Nevertheless, despite the many benefits which AI has to offer, it is suggested that AI may not be the most appropriate tool to help lawyers enhance their efficiency in view of the high level of skills and expertise which are required of them.
Instead, it is an integrated approach to machine learning which involves both the human input and technology which is the preferred approach to yield increased efficiency and help minimise risks e.g. improve the quality of research and acquire a competitive edge over competitors. In other words, supervised machine learning is the way forward. Atrium is a law firm which uses technology to perform automated routine tasks to help start-ups identify employees and draft their legal contracts4.
The ability to gear a culture by which lawyers see themselves as ‘transaction engineers’ as we have witnessed in the Silicon Valley law firms remains a wide leap into the practice of the law5 in Mauritius.
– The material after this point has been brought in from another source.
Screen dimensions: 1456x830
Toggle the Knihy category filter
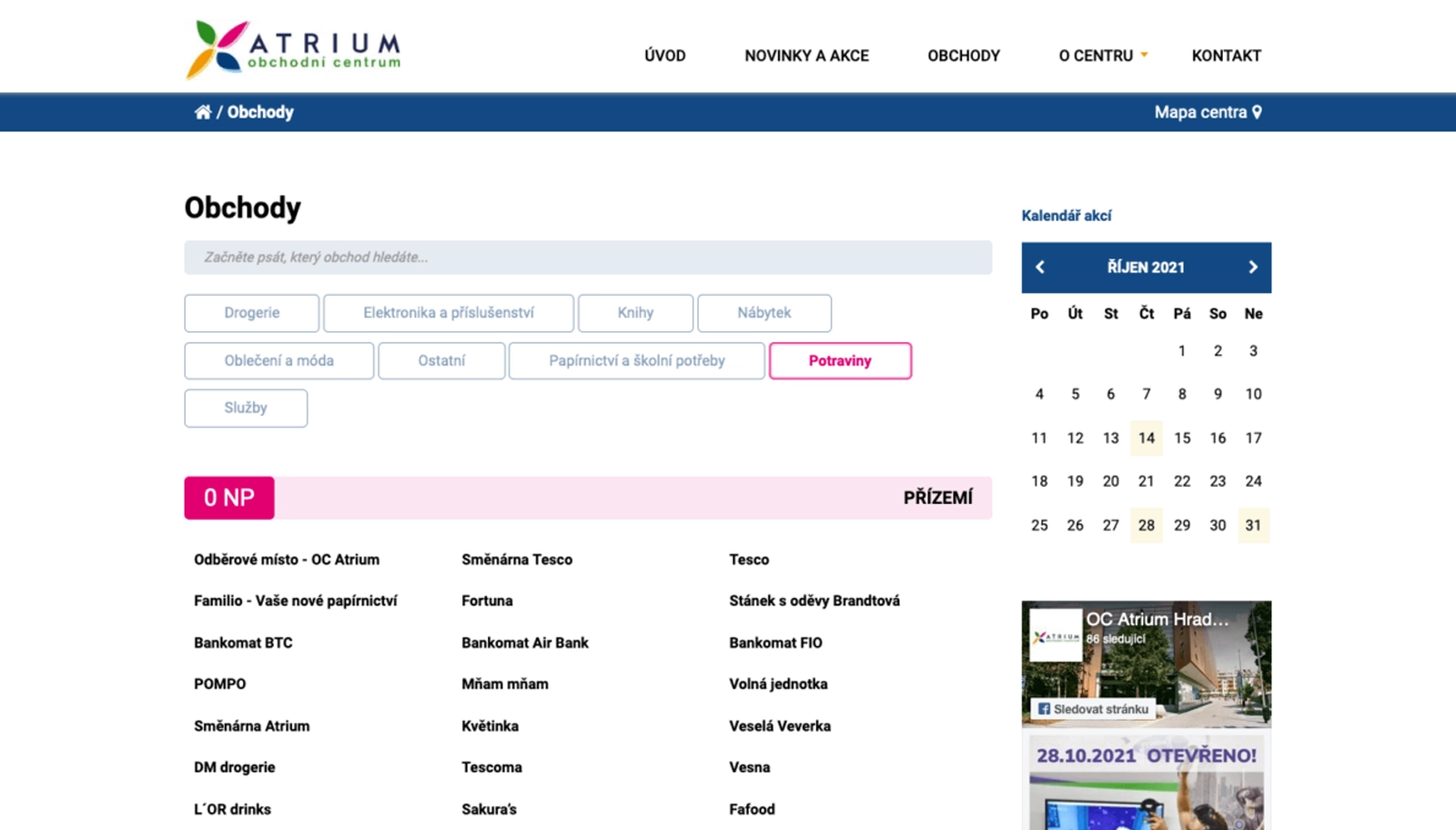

Yet, it is highly desirable as lawyers operate within a highly competitive environment and the ability to facilitate transactions has the merit of reducing costs and fostering a role in the ‘co-creation’ of the infrastructure to deploy new technologies.
Data required to make the predictions
The first fundamental data which would be required to make predictions would be the clients’ profile (e.g. age, status, social background, gender), factual circumstances of their cases which could be categorized.
The second fundamental data would be the approach taken by our courts i.e. how the courts have interpreted a specific set of facts in the light of the prevailing legislation and whether there is a change of attitude by the courts or they have indicated to what extent they are prepared to draw certain exceptions.
What then are the opportunities and challenges ahead?
The main challenge concerns overcoming the lawyer legal privilege by which advice tendered to the client is confidential and it is the client’s privilege whether to waive it.
Therefore, the collection of data in order to translate it into information to predict an outcome raises issues of confidentiality and the accompanying issue whether this data collection breaches the Code of Ethics on lawyers’ professional conduct. From a Mauritian data law perspective, lawyers become data collectors who have mandatory reporting obligations to the Data Commissioner.
Conclusion
The rapid emergence of emerging technologies since the outbreak of the COVID-19 pandemic and the way it has revolutionised our entire modus operandi ie whether in the private sphere of our daily habits and way of living or our professional parameters and way of doing business and delivering our services and the accompanying mindset which they require must not be underestimated. The challenges which their implementation trigger are beyond an information technology perspective as they raise fundamental ethical issues for the legal profession.